My cat Ruby died a few months ago and I’ve been thinking of her today. I adopted her 14 years ago when I got my first apartment. They said she was aggressive and made me sign a waiver just to touch her at the shelter. She turned out to be nothing like that. She was always front and center and loved to be around people. She was a great cat with a lot of personality. Moved through 3 apartments and into a house with me. I’ve felt horrible because I had her and my other cat locked in a room for a couple months while I renovated my house. One day they managed to get outside through the window and they stayed around the yard all day. so I decided to install a cat door and let them go in and out. It was working out great until one day I found her in the pool. Took awhile to realize it was her until I saw her teal collar. It kills me for so many reasons. I probably wasn’t far away when she was drowning. I wish I could’ve saved her. I wish I didn’t make her spend the last months of her life locked in a room. And I wish I kept her in the house. Bad decisions all around. Atleast she seemed to have a good time being out in the yard her last couple weeks.


----------



## miscellaneous (May 24, 2021)

Jb. I'm so very very sorry to hear about your Ruby. There are no words that will take away the anguish, and guilt is such a terrible burden to bear. But please try to think about all the wonderful years you had together, and honor her life with the memories of love you shared. There's a post here that helped me, and I'll be back to pass it on to you.


----------



## miscellaneous (May 24, 2021)

Over the Rainbow Bridge

Just this side of heaven is a place called Rainbow Bridge.
When an animal dies that has been especially close to someone here, that pet goes to Rainbow Bridge. There are meadows and hills for all of our special friends so they can run and play together. There is plenty of food, water and sunshine, and our friends are warm and comfortable.
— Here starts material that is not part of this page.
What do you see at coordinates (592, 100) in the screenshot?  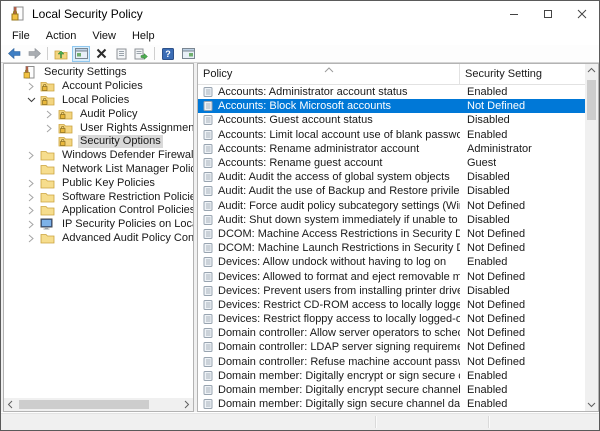 I see `list-scrollbar-thumb` at bounding box center [592, 100].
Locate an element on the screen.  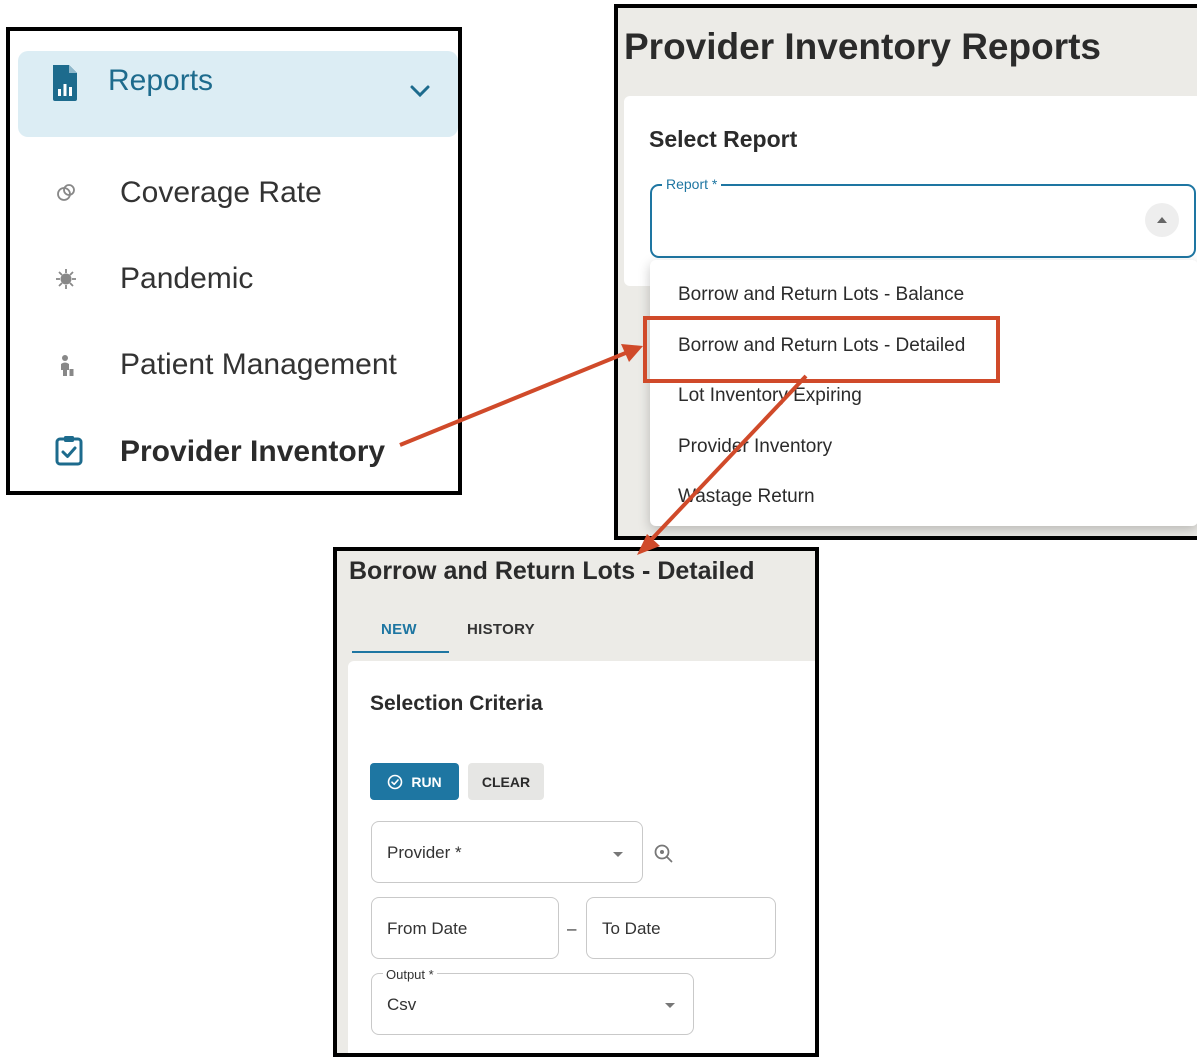
report-document-icon is located at coordinates (65, 83).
All the animals who had been ill and old are restored to health and vigor. Those who were hurt or maimed are made whole and strong again, just as we remember them in our dreams of days and times gone by. The animals are happy and content, except for one small thing; they each miss someone very special to them, who had to be left behind.
They all run and play together, but the day comes when one suddenly stops and looks into the distance. His bright eyes are intent. His eager body quivers. Suddenly he begins to run from the group, flying over the green grass, his legs carrying him faster and faster.

You have been spotted, and when you and your special friend finally meet, you cling together in joyous reunion, never to be parted again. The happy kisses rain upon your face; your hands again caress the beloved head, and you look once more into the trusting eyes of your pet, so long gone from your life but never absent from your heart.

Then you cross Rainbow Bridge together....


----------



## dseag2 (Nov 28, 2013)

Thank you for sharing your story about Ruby. I truly understand your grief. Please don't ever feel any guilt. You contributed to 14 great years of her life. And she was beautiful girl.

We put our 6 year-old Toby to sleep due to severe asthma about a month ago. He was such a sweet cat and we loved him so much. We gave him meds to make him better and I bought a very expensive air purifier so that he could breathe easier. We beat ourselves up when he passed away but then I remembered that he had been in 2 shelters prior to our adopting him so his 6 years were much better than what he would have faced otherwise. I do think of him often and was crying last night thinking of him.

Just remember those wonderful 14 years and how you made Ruby's life so much better.


----------